━━━ INFORMATION PROVIDED
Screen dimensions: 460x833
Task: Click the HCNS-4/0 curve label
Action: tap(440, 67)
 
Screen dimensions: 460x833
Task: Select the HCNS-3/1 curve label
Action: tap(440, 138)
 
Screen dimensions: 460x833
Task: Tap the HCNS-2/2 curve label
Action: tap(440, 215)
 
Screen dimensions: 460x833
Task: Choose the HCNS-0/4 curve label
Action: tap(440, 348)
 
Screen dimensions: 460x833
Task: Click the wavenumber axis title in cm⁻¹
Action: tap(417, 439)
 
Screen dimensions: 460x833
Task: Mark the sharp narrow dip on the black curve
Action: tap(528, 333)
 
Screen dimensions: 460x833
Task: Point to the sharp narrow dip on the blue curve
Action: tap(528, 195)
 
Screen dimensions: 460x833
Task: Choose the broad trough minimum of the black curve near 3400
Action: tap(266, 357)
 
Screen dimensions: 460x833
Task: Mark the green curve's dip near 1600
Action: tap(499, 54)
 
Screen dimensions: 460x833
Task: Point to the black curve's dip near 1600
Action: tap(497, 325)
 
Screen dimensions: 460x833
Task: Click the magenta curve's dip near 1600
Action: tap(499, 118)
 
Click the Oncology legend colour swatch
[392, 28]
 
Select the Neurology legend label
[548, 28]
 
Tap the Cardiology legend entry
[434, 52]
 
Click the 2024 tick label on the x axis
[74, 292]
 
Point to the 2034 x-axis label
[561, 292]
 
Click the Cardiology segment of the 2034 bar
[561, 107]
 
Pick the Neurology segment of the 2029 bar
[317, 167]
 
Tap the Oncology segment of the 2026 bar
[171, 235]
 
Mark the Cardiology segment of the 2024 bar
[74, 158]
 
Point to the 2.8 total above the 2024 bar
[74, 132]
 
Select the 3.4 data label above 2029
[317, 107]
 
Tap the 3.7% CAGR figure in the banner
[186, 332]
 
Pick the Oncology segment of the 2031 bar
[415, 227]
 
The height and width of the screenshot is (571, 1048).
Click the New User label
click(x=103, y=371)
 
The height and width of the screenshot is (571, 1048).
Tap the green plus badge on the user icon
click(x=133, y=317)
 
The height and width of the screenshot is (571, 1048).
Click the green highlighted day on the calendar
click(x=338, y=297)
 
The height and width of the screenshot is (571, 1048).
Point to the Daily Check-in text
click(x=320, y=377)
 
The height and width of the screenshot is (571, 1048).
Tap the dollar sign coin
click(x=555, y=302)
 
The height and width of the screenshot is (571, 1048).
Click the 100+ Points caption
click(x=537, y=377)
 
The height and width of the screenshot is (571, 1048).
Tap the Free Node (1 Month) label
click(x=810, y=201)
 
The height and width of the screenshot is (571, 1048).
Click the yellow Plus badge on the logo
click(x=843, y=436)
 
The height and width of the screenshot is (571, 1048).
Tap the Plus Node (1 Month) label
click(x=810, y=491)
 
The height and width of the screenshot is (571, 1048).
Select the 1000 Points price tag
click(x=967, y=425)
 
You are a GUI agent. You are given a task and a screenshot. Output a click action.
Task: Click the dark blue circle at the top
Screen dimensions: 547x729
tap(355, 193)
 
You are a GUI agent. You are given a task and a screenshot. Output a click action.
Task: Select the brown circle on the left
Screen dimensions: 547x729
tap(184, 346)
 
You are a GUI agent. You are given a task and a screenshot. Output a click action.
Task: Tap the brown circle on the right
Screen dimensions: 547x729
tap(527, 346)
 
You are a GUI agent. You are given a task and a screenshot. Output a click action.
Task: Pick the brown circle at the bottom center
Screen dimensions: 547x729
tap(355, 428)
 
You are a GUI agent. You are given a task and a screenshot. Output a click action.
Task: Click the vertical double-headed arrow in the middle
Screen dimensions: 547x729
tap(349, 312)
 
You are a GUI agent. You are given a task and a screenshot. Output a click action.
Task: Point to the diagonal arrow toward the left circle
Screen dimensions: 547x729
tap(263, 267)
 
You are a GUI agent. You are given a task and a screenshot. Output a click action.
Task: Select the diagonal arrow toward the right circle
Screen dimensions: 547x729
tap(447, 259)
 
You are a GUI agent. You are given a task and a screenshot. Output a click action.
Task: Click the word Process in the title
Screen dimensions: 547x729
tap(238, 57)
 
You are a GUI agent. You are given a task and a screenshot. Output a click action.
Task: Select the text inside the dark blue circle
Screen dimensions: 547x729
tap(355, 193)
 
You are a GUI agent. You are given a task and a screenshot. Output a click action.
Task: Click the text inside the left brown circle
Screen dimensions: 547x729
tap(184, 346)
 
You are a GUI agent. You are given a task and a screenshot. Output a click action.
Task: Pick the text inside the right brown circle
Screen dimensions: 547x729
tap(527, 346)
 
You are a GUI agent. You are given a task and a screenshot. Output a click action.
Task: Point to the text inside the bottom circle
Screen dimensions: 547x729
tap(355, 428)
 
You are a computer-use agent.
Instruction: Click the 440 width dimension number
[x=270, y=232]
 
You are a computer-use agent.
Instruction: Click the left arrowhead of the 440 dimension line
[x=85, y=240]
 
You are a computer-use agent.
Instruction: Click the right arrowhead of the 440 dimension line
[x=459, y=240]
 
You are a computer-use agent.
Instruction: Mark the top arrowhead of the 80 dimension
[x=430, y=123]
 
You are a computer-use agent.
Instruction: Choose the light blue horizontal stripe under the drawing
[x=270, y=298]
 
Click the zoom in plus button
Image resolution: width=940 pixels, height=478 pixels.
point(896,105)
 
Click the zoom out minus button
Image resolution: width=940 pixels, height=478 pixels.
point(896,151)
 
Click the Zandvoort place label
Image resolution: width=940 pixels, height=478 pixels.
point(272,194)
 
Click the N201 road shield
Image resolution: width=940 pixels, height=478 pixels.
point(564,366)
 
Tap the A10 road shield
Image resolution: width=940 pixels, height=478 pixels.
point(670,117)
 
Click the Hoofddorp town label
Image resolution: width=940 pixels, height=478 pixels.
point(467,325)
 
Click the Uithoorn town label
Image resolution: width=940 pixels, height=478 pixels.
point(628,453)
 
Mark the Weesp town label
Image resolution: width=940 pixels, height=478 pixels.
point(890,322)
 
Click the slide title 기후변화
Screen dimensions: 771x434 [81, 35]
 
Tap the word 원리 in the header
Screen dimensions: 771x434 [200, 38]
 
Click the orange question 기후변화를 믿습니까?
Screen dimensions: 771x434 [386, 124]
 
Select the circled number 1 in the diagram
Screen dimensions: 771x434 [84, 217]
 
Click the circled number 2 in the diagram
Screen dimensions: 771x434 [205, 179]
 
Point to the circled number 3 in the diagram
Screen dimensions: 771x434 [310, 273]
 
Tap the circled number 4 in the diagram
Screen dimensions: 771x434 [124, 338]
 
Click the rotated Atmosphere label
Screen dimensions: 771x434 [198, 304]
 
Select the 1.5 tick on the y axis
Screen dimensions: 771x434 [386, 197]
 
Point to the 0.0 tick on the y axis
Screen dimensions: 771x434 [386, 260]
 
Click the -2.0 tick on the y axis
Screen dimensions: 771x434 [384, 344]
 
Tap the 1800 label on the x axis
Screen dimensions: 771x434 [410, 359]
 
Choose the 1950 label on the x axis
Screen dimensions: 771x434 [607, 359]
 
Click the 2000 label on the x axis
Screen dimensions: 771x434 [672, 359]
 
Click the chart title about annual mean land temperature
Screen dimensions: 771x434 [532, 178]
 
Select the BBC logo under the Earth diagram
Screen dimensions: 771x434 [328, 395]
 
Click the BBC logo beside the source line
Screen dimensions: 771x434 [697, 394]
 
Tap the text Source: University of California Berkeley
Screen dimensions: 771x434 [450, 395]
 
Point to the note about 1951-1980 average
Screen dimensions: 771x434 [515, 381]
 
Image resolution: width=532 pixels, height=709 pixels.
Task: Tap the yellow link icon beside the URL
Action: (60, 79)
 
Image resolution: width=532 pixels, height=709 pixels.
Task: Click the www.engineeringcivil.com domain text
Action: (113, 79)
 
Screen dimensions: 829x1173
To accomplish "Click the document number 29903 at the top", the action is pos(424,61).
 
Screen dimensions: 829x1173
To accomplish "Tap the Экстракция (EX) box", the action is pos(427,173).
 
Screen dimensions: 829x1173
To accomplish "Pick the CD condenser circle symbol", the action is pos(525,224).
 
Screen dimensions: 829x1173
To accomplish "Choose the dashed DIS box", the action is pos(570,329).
━━━━━━
▸ GOAL OF THE EXERCISE: Copy out every line of the data above that contains the string "segment".

▸ RIGHT ANSWER:
Click the Cardiology segment of the 2034 bar
Pick the Neurology segment of the 2029 bar
Tap the Oncology segment of the 2026 bar
Mark the Cardiology segment of the 2024 bar
Pick the Oncology segment of the 2031 bar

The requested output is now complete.